§ **Action item**
Set out each line from the following listing that includes the word "computer".

○ ○ ○ ○ ○ ○ ○

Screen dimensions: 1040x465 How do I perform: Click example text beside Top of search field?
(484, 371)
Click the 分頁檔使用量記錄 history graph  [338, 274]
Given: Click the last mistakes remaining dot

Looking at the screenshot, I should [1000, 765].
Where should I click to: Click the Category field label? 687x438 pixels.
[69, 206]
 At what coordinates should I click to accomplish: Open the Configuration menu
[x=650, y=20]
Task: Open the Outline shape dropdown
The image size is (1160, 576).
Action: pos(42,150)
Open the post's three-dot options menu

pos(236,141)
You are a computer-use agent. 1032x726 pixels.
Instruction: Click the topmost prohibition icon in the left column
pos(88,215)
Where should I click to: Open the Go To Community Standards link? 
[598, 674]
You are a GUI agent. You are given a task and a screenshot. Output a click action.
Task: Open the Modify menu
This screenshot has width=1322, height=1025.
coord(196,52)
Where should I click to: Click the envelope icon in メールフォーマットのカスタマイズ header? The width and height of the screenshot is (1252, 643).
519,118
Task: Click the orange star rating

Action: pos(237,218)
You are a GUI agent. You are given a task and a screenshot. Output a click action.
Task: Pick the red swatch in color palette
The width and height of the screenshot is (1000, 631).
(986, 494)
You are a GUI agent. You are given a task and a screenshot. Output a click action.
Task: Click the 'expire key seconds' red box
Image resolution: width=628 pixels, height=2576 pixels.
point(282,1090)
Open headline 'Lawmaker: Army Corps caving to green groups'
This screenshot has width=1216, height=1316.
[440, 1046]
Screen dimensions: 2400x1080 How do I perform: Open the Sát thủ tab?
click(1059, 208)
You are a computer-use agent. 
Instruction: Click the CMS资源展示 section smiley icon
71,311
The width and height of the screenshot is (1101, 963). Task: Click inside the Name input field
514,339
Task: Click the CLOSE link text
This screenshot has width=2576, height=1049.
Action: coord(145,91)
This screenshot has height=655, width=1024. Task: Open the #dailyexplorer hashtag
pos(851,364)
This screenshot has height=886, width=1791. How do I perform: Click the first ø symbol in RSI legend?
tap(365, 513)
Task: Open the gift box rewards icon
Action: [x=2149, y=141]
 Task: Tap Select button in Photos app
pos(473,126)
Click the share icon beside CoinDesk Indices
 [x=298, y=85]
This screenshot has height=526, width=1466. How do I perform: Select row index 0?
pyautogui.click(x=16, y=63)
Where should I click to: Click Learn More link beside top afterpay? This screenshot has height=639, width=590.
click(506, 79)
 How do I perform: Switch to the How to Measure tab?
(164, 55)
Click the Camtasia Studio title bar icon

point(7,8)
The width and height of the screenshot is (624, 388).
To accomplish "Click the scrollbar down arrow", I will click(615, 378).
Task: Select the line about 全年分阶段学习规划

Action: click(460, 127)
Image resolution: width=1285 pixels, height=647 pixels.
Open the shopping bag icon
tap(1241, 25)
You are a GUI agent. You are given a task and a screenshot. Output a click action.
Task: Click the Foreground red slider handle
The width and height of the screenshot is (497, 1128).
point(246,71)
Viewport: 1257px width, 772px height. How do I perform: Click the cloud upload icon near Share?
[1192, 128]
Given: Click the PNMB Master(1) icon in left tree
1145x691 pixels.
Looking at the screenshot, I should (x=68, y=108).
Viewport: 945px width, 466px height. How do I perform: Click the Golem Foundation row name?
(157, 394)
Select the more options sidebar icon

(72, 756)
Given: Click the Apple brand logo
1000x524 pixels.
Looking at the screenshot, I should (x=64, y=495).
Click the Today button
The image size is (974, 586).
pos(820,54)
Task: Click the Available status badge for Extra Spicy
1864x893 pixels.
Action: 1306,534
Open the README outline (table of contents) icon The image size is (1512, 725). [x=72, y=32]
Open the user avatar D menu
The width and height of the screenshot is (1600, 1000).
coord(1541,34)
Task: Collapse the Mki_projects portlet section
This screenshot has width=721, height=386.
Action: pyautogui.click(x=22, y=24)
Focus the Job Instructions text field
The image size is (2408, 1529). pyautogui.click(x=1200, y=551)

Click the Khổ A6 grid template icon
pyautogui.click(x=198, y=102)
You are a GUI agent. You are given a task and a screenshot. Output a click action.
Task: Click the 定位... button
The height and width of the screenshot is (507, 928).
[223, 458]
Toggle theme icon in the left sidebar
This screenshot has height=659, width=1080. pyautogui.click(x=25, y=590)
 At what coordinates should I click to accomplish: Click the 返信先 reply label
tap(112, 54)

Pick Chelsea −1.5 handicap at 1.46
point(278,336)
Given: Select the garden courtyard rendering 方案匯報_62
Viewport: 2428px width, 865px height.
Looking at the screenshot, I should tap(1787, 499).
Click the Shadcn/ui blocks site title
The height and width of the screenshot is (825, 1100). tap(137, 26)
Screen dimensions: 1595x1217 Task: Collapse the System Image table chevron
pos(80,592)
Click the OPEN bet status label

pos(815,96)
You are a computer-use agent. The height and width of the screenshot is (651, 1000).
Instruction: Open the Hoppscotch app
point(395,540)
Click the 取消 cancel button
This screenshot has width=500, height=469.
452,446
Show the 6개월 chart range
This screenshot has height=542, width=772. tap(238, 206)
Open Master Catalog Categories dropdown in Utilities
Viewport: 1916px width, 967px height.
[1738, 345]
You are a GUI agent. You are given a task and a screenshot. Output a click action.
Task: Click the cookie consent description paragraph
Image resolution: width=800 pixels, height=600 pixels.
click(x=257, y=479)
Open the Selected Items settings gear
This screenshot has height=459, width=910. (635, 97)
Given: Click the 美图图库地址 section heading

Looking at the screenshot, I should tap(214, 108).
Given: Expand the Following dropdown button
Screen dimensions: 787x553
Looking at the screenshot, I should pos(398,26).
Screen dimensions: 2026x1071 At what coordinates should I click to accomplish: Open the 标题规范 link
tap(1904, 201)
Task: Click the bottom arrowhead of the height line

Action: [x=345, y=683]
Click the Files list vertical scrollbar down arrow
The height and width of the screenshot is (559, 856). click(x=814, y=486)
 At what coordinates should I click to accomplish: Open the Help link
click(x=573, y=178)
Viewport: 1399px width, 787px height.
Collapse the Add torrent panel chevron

○ ○ ○ ○ ○ ○ ○

§ **Answer**
You are a computer-use agent. 1032x726 pixels.
You are a computer-use agent. 
You are a computer-use agent. The height and width of the screenshot is (651, 1000).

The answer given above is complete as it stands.